-- START OF GIVEN DATA --

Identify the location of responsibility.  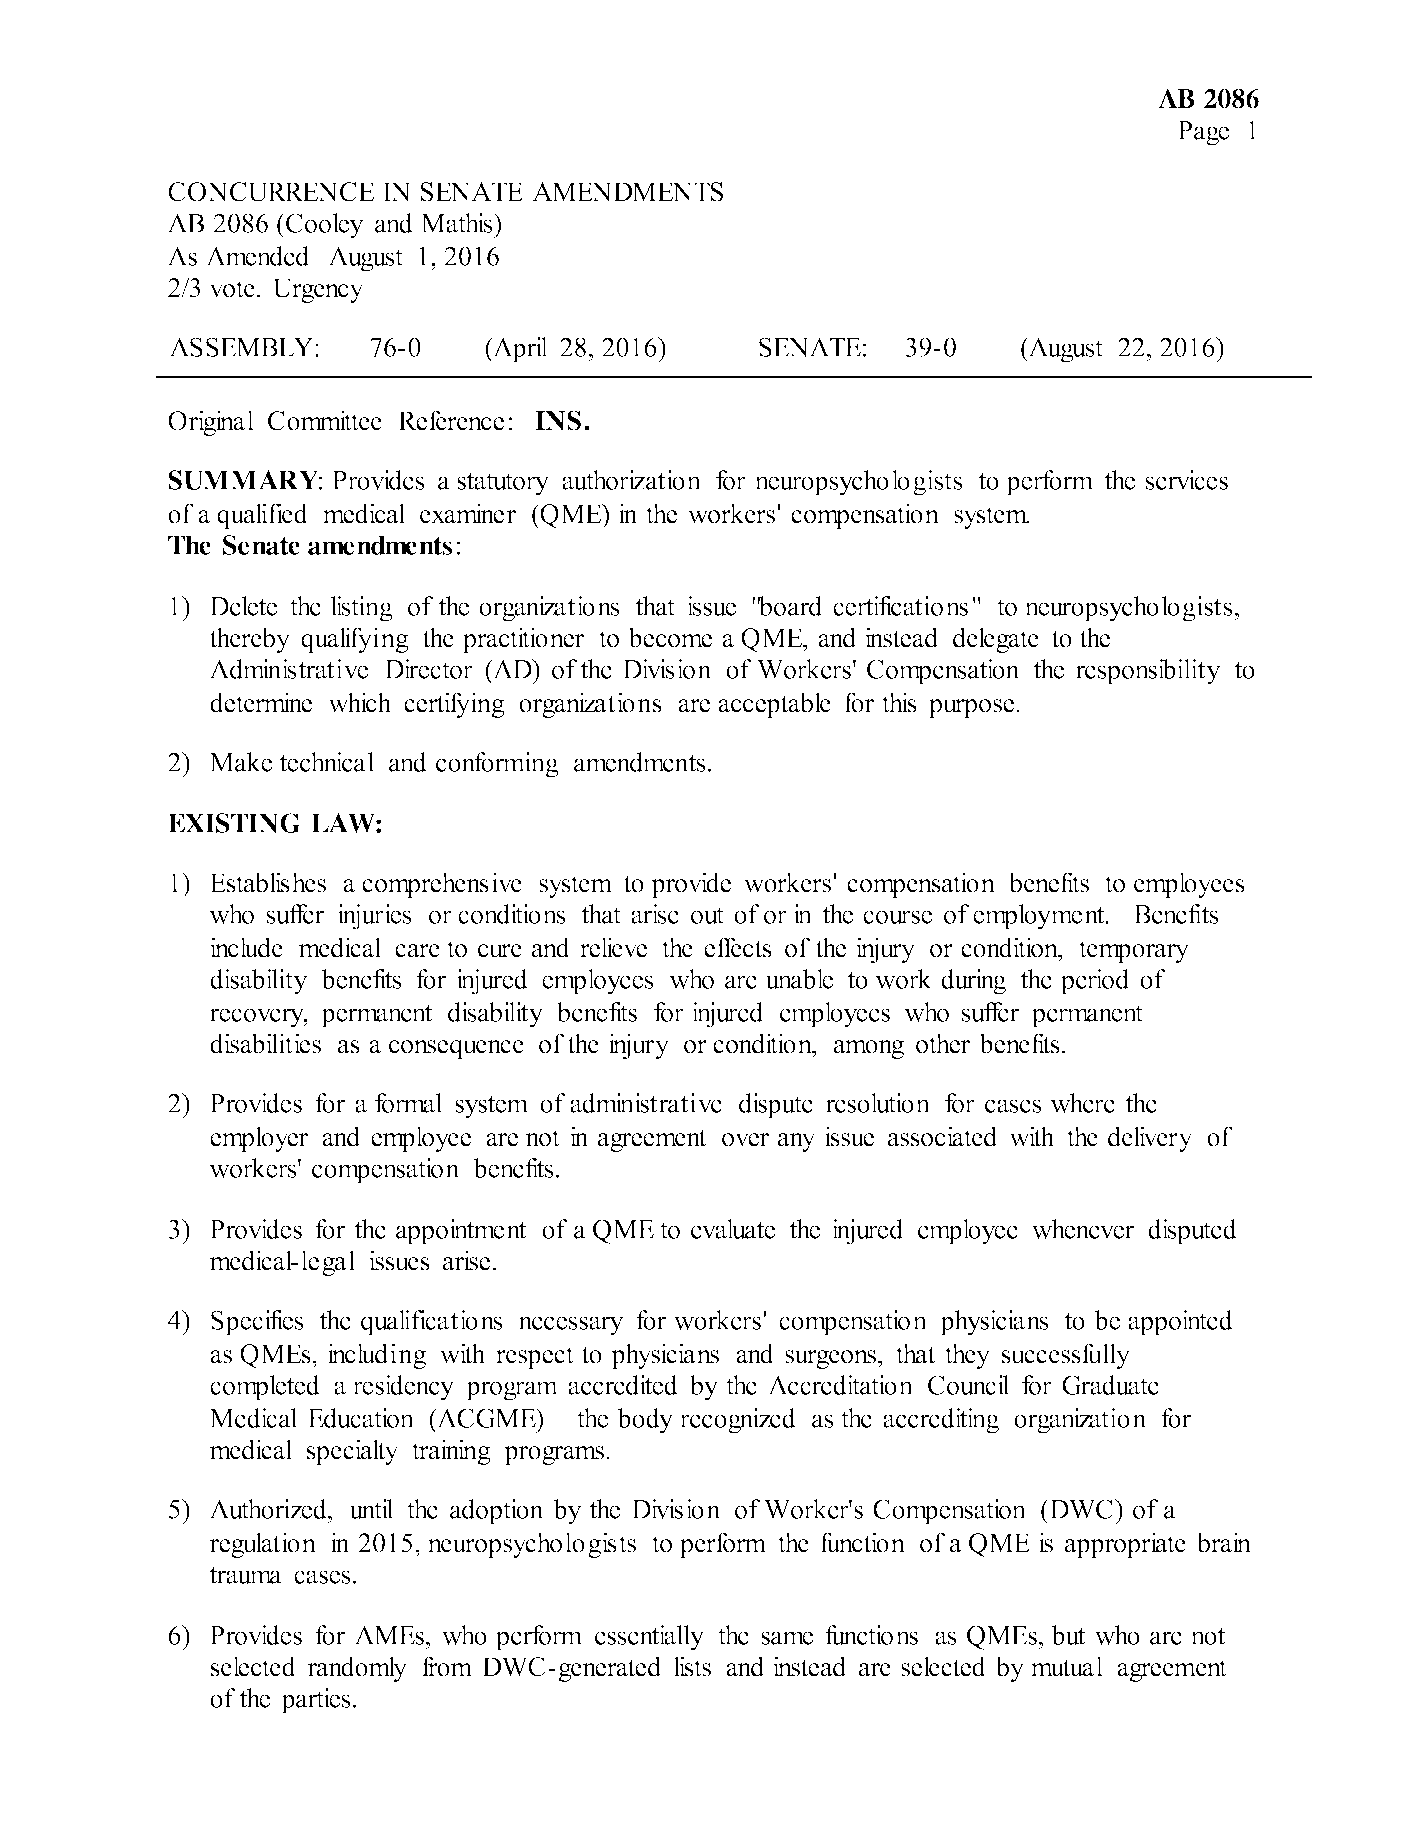
(1148, 672).
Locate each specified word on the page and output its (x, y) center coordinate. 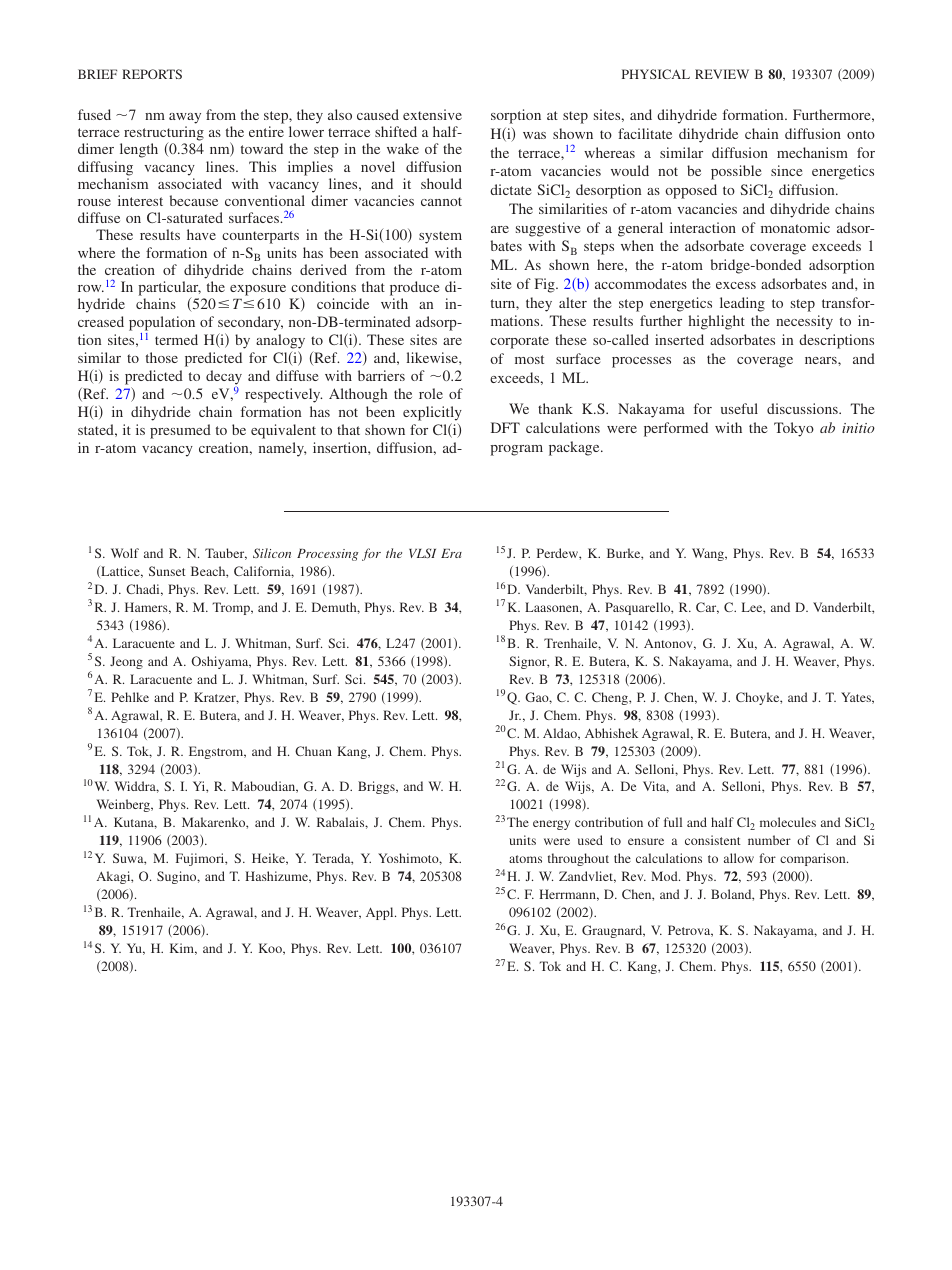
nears (822, 360)
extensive (432, 114)
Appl (381, 913)
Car (707, 608)
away (185, 118)
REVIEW (722, 74)
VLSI (422, 553)
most (529, 359)
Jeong (126, 662)
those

-- END OF GIVEN DATA --

* _AIM_:
Copy every row above word for word, leaving out the pictures.

* _TASK ANSWER_:
Identify the location of responsibility.  
(1148, 672).
Locate each specified word on the page and output its (x, y) center coordinate. 
nears (822, 360)
extensive (432, 114)
Appl (381, 913)
Car (707, 608)
away (185, 118)
REVIEW (722, 74)
VLSI (422, 553)
most (529, 359)
Jeong (126, 662)
those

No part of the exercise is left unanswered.